The US Assistant Secretary for Health offers perspective on this past year in sickle cell care and the potential for its future.
In an interview with HCPLive®, the United States Assistant Secretary for Health ADM Brett Giroir, MD, both acknowledged the progress that has been made in sickle cell care as well as the potential for the future.
Earlier, he stressed the need to improve care-delivery systems so that patients can receive therapies without financial and social barriers.
He underscored the potential for re-imagining these systems for such patients.
“When we’re talking about sickle cell and a lot of conditions that are not rare but not common like diabetes, we really need a new system of care that is somewhere between the emergency room and the general practitioner and the subspecialist in an academic center,” Giroir said.
He proceeded to encourage establishing an intermediary center of care with more specialists, greater access to social workers, behavioral-health specialists, and experts in the drugs generally prescribed to this population.
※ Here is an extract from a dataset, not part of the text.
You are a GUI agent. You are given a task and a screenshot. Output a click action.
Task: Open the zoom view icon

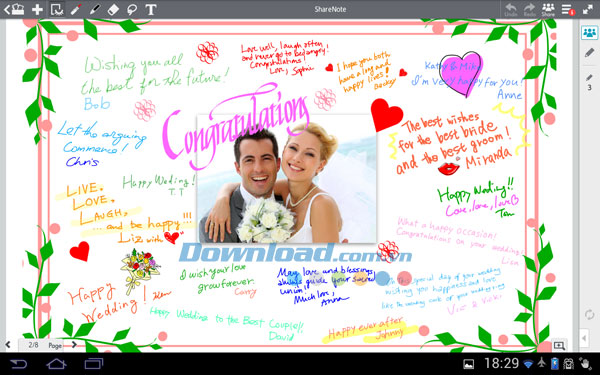(x=559, y=346)
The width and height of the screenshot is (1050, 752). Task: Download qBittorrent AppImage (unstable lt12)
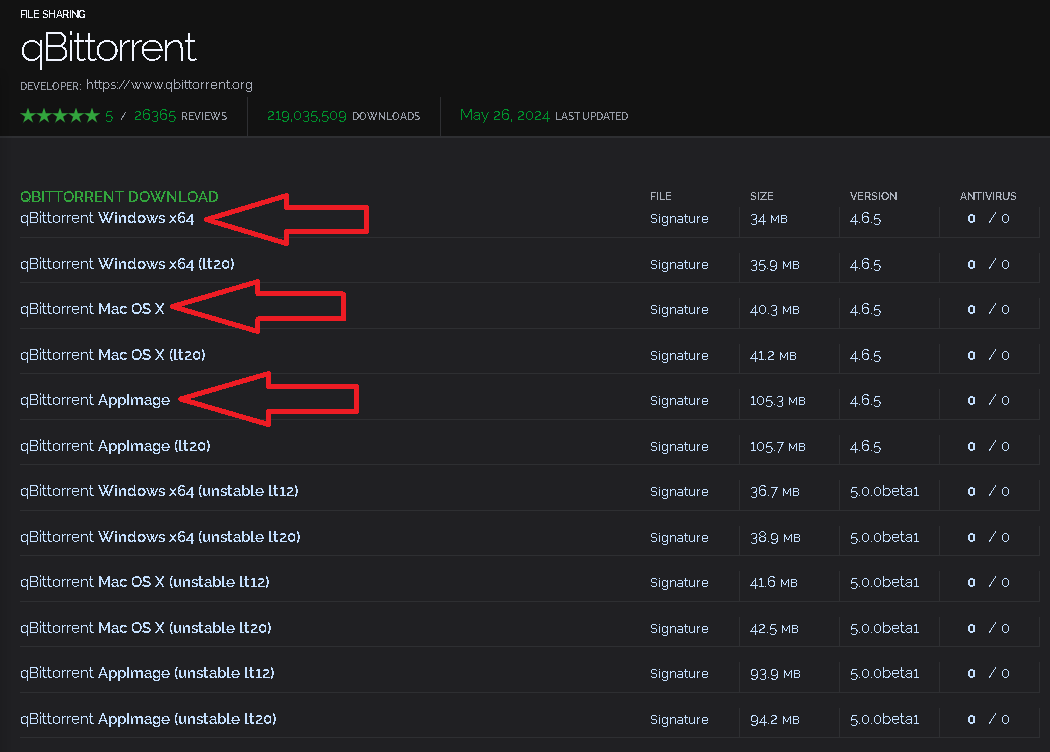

“So, it’s really new model of care we’re trying to implement — with Project ECHO, a very important educational program that can link specialists all around the country to these qualified health centers to take care of patients with sickle cell disease,” he said.
And, of course, the challenging events of this past year have certainly spurred the need for innovation, such as increased reliance on telehealth (and the strategies to meet these needs).
While reflecting on the past few months, Giroir expressed optimism for the future of sickle cell care in the domains of therapeutic and care-delivery innovations.